Nächstenliebe, ganz nüchtern am Beispiel Deutschland und China
„Im Westen kann man umgeben von seiner Familie sterben, ohne dass sich jemand um einen kümmert. In China wiederum kann man auf der Straße sterben, ohne dass einem geholfen wird.“
Diese pauschalisierte Aussage trägt in sofern einen Funken Wahrheit, als dass bei Unfällen in China weniger spontan geholfen wird als im Westen. Das Erleben und Zeigen von Mitleid bei Chinesen mag aus westlicher Sicht gefühlskalt wirken. Vielmehr lässt sich dieses Phänomen aber mit kulturell bedingter Andersartigkeit im Empathieverhalten erklären.
Die Empathie der Chinesen reicht sogar so weit, dass sie auf Isomatten in den Krankenhausgängen übernachten, um ihren Angehörigen beizustehen. Der entscheidende Punkt hierbei ist, dass man in China „noch in verwandtschaftlichen Kategorien denkt, wenn unsere Vorstellung von Verwandtschaft längst verblasst, weil die Beziehungsgeflechte zu unübersichtlich geworden sind.“ Auch die empathische Bindung gegenüber der eigenen Nation hat in der Regel einen hören Stellenwert als im Westen.
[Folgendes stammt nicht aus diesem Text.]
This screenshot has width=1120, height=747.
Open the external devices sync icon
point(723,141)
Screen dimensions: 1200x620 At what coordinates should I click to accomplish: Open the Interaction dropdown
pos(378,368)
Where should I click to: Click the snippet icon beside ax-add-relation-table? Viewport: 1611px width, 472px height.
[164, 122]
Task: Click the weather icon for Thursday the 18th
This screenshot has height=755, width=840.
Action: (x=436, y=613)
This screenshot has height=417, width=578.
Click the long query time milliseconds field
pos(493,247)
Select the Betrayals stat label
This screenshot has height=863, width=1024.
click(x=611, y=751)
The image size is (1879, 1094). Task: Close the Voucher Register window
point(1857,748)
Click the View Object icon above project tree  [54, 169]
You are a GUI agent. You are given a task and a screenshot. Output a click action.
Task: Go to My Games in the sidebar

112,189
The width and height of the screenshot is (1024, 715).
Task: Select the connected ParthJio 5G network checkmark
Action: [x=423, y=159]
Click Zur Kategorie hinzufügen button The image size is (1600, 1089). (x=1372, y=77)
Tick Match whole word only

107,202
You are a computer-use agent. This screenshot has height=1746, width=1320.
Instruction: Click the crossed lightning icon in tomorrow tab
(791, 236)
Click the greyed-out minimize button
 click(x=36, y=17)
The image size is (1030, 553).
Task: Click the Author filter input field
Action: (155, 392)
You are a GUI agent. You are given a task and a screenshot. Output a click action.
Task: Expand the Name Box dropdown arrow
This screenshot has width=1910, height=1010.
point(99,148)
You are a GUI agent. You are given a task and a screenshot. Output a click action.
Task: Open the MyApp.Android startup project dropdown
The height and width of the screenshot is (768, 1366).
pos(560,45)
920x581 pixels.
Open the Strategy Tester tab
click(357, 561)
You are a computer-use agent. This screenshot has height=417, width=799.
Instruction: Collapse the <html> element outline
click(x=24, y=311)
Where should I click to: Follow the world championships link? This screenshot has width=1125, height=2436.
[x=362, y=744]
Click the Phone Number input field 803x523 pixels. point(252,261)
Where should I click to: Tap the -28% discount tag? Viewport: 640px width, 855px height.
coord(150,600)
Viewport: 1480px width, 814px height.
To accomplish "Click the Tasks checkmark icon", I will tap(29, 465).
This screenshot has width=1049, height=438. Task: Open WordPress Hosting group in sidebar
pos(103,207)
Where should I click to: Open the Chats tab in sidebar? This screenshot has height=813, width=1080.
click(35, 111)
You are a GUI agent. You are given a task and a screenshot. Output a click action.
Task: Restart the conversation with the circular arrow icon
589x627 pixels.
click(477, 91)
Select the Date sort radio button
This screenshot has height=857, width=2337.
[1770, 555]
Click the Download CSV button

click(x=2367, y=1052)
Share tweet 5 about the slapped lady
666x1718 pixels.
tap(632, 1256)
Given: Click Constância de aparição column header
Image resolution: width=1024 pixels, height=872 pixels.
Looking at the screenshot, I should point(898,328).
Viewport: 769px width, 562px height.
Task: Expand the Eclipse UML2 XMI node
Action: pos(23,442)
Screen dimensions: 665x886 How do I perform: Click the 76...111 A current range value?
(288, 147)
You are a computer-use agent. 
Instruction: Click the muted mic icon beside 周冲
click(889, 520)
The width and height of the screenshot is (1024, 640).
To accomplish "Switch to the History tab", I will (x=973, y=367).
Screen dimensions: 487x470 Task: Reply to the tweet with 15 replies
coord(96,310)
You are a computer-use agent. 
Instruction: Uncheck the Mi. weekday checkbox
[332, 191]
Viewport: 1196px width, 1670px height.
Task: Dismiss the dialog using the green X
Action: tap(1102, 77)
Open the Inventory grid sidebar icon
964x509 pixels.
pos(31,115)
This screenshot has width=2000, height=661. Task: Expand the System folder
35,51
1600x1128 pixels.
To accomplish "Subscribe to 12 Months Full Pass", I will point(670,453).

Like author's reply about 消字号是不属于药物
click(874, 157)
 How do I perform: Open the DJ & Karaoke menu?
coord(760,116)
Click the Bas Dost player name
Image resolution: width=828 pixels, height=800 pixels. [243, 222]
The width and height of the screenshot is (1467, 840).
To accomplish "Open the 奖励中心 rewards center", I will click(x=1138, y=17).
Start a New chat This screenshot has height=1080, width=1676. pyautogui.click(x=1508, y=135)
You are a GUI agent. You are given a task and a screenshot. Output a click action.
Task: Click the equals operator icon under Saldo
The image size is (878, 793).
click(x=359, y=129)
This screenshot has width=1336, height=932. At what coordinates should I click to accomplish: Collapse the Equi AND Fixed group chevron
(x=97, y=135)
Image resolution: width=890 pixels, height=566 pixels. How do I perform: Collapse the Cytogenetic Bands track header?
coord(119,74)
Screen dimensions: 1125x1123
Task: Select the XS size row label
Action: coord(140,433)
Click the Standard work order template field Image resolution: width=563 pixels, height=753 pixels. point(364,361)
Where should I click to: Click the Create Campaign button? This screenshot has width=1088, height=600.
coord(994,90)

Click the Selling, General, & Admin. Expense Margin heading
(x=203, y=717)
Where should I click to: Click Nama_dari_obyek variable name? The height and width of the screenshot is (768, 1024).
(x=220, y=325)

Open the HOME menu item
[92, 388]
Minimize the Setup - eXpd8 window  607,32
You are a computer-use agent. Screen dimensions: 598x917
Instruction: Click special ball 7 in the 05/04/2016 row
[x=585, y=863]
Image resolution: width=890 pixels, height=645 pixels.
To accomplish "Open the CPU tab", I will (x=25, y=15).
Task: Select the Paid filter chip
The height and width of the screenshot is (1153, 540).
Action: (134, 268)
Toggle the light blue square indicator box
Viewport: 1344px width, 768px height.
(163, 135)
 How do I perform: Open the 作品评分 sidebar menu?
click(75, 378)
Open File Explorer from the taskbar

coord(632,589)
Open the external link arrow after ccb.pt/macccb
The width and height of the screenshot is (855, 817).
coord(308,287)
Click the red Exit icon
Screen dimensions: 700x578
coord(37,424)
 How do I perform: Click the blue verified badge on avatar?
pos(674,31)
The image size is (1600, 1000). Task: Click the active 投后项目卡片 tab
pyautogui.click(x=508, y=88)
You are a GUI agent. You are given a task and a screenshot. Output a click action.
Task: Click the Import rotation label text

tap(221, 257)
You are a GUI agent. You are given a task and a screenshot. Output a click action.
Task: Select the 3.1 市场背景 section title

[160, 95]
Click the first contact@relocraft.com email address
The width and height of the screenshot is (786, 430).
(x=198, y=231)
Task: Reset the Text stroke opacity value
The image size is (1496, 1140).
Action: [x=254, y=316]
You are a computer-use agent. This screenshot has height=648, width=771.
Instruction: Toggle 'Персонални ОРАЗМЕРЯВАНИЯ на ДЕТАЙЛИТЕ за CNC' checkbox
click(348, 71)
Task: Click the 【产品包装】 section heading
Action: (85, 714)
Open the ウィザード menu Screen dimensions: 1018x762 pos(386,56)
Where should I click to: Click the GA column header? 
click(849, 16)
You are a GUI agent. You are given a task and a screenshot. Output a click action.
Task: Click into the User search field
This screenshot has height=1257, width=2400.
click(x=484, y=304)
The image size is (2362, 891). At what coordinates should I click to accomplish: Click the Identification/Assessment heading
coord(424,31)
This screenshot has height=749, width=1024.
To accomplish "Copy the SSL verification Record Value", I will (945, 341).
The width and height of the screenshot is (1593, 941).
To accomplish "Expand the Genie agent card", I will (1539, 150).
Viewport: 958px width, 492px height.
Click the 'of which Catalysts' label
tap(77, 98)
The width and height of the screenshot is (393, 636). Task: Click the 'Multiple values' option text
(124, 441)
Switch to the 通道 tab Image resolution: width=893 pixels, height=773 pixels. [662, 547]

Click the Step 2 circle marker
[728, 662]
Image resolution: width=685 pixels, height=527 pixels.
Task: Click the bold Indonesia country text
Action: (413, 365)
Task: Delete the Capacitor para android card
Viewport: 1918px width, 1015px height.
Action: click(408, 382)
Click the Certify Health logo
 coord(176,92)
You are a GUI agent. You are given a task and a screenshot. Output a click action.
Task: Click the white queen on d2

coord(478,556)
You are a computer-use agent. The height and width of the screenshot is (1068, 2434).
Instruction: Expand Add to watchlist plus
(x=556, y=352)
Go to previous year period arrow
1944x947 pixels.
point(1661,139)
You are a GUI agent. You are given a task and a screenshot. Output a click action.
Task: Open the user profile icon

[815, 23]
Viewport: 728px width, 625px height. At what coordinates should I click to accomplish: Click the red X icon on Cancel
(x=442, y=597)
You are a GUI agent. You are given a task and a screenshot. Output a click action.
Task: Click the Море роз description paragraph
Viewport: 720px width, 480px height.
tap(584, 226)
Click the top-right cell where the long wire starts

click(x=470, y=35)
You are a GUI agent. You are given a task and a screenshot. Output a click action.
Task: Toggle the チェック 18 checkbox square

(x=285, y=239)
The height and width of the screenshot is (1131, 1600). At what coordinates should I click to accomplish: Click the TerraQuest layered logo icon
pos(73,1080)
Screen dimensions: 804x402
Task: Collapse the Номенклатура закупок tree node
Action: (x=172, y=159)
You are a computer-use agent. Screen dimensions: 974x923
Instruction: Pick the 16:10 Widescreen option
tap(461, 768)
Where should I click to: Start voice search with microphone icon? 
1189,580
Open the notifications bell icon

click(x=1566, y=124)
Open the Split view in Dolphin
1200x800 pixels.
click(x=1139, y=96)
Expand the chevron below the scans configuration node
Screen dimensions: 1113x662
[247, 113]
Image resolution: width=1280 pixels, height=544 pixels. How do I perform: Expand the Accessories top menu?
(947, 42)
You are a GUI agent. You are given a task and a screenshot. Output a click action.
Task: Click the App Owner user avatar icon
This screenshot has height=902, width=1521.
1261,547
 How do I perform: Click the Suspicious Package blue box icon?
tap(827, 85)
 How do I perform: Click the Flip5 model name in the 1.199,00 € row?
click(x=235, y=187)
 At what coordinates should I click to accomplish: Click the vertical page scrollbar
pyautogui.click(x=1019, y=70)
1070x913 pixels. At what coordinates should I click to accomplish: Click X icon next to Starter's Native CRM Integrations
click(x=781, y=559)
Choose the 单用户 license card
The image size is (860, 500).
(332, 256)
„Funktioniert also das Mitgefühl in China mit Menschen, denen man verbunden ist, besser, während im Westen das Mitgefühl für den Unbekannten stärker ausgeprägt ist?“
Dass Chinesen Mitleid anders fühlen ist beispielsweise historisch durch den Konfuzianismus begründbar, wonach Mitleid dem „Gefühl der Nichtgleichgültigkeit, manchmal sogar dem der Unerträglichkeit von Unrecht oder Unglück“ entspringt. Mitleid und Moral des Westens hingegen, sind historisch durch den christlichen Glauben geprägt, also einem Glauben, der vorschreibt, alle Menschen gleich zu behandeln. Der Konfuzianismus hält in dieser Hinsicht weniger konkrete Vorschriften bereit.
Diese Theorie lässt den Schluss zu, dass Chinesen im Erleben von Anteilnahme mehr einem Gefühl folgen, wohingegen der Westen zu einem höheren Anteil der Religion verschrieben ist. Daneben wäre zu hinterfragen, inwiefern diese These generell übertragbar auf die beiden Gesellschaften ist, und ob nicht andere Erklärungsmuster ebenfalls eine Rolle spielen, wie z. B. ausgeprägtes Streben nach Kollektivismus in der chinesischen Gesellschaft.